* WHAT THE TASK REQUIRES: Each entry below must appear in the output exactly as written.

* SUPPLIED DATA:
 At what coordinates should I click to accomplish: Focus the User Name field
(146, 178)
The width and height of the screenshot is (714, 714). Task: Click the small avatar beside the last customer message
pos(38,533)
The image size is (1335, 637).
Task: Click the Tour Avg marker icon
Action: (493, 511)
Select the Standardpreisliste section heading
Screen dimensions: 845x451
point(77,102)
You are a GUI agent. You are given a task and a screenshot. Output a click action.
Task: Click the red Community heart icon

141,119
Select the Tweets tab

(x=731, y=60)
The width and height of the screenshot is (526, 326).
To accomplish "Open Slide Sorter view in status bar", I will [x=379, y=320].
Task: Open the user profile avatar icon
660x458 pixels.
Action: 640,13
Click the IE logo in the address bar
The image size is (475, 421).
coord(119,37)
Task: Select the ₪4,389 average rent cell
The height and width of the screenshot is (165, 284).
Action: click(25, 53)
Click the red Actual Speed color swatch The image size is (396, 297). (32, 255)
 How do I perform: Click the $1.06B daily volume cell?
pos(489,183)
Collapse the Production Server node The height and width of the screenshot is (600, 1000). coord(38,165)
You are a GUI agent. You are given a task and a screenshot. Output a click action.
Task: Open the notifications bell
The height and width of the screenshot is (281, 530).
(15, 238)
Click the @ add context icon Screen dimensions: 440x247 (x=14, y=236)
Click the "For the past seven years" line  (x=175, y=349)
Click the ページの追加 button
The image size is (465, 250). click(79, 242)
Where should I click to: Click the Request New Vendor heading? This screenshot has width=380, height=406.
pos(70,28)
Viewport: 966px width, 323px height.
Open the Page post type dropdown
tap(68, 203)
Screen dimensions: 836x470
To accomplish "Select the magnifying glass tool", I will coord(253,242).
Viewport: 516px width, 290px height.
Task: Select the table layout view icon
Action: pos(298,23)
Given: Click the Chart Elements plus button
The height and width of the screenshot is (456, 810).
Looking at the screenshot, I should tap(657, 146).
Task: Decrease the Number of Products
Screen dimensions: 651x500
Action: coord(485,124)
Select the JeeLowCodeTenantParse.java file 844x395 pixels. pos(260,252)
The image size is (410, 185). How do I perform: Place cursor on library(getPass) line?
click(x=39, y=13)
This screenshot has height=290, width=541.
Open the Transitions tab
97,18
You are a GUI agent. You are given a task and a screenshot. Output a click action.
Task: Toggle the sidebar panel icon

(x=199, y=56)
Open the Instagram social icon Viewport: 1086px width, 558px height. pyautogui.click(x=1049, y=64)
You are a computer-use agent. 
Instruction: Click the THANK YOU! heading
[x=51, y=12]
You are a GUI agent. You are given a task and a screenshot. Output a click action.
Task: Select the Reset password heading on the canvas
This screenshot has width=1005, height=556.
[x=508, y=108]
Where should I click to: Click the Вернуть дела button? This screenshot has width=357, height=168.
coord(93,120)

* RESPONSE TO THE TASK:
 At what coordinates should I click to accomplish: Focus the User Name field
(146, 178)
The width and height of the screenshot is (714, 714). Task: Click the small avatar beside the last customer message
pos(38,533)
The image size is (1335, 637).
Task: Click the Tour Avg marker icon
Action: (493, 511)
Select the Standardpreisliste section heading
Screen dimensions: 845x451
point(77,102)
You are a GUI agent. You are given a task and a screenshot. Output a click action.
Task: Click the red Community heart icon

141,119
Select the Tweets tab

(x=731, y=60)
The width and height of the screenshot is (526, 326).
To accomplish "Open Slide Sorter view in status bar", I will [x=379, y=320].
Task: Open the user profile avatar icon
660x458 pixels.
Action: 640,13
Click the IE logo in the address bar
The image size is (475, 421).
coord(119,37)
Task: Select the ₪4,389 average rent cell
The height and width of the screenshot is (165, 284).
Action: click(25, 53)
Click the red Actual Speed color swatch The image size is (396, 297). (32, 255)
 How do I perform: Click the $1.06B daily volume cell?
pos(489,183)
Collapse the Production Server node The height and width of the screenshot is (600, 1000). coord(38,165)
You are a GUI agent. You are given a task and a screenshot. Output a click action.
Task: Open the notifications bell
The height and width of the screenshot is (281, 530).
(15, 238)
Click the @ add context icon Screen dimensions: 440x247 (x=14, y=236)
Click the "For the past seven years" line  (x=175, y=349)
Click the ページの追加 button
The image size is (465, 250). click(79, 242)
Where should I click to: Click the Request New Vendor heading? This screenshot has width=380, height=406.
pos(70,28)
Viewport: 966px width, 323px height.
Open the Page post type dropdown
tap(68, 203)
Screen dimensions: 836x470
To accomplish "Select the magnifying glass tool", I will coord(253,242).
Viewport: 516px width, 290px height.
Task: Select the table layout view icon
Action: pos(298,23)
Given: Click the Chart Elements plus button
The height and width of the screenshot is (456, 810).
Looking at the screenshot, I should tap(657, 146).
Task: Decrease the Number of Products
Screen dimensions: 651x500
Action: coord(485,124)
Select the JeeLowCodeTenantParse.java file 844x395 pixels. pos(260,252)
The image size is (410, 185). How do I perform: Place cursor on library(getPass) line?
click(x=39, y=13)
This screenshot has height=290, width=541.
Open the Transitions tab
97,18
You are a GUI agent. You are given a task and a screenshot. Output a click action.
Task: Toggle the sidebar panel icon

(x=199, y=56)
Open the Instagram social icon Viewport: 1086px width, 558px height. pyautogui.click(x=1049, y=64)
You are a computer-use agent. 
Instruction: Click the THANK YOU! heading
[x=51, y=12]
You are a GUI agent. You are given a task and a screenshot. Output a click action.
Task: Select the Reset password heading on the canvas
This screenshot has width=1005, height=556.
[x=508, y=108]
Where should I click to: Click the Вернуть дела button? This screenshot has width=357, height=168.
coord(93,120)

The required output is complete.